Preventing upper extremity MSDs: What works and what doesn’t

The strongest evidence to come out of a new systematic review from the Institute for Work & Health is that workstation adjustments alone have no effect in preventing upper extremity musculoskeletal disorders. However, there are indications that adding ergonomics training to the mix may make a difference.

Published: February 10, 2009

Health and safety professionals have long been aware of the problem of work-related musculoskeletal injuries, especially pain disorders of the muscles, tendons and nerves. The upper extremity – including the neck, shoulders, arms, wrists and hands – has proven particularly vulnerable. In 2006, musculoskeletal disorders (MSDs) and traumatic injuries of the upper extremity accounted for about 30 per cent of lost-time claims in Ontario. The burden to individuals, workplaces and economies is significant.

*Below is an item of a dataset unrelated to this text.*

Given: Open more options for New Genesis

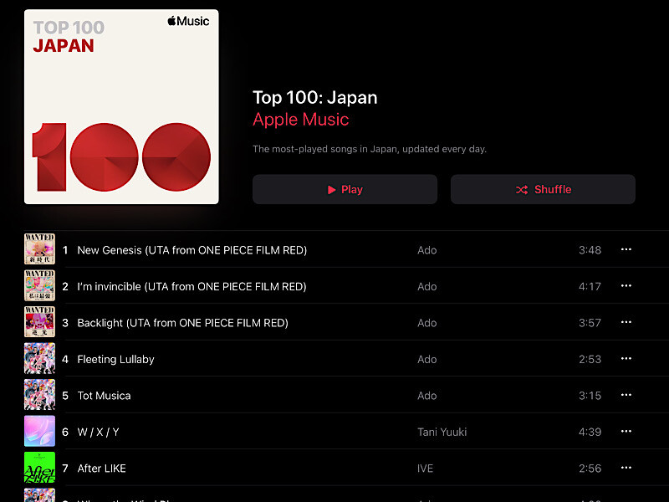Looking at the screenshot, I should [x=626, y=249].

Workplaces seeking to prevent upper extremity MSDs certainly have options. Approaches to prevention range from ergonomics training to new equipment. The difficulty is in knowing which intervention technique will supply the greatest benefit.

A new systematic review from the Institute for Work & Health (IWH) aimed to provide workplaces with evidence to make informed choices about such programs. It looked at the effectiveness of different workplace interventions for preventing and managing upper extremity MSDs and traumatic injuries.

The use of workplace interventions is quite widespread, not to mention costly, confirms Carol Kennedy, a research associate at the Institute who coordinated the review. Still, no research review has looked at all types of upper extremity disorders, from acute injuries to chronic pain, or across all industries and sectors. This is what drove the review.

Led by IWH Scientific Director Dr. Benjamin Amick, an international review team of 14 researchers evaluated existing studies of workplace interventions. From an initial pool of more than 15,000 articles, the team identified 36 high or medium quality studies.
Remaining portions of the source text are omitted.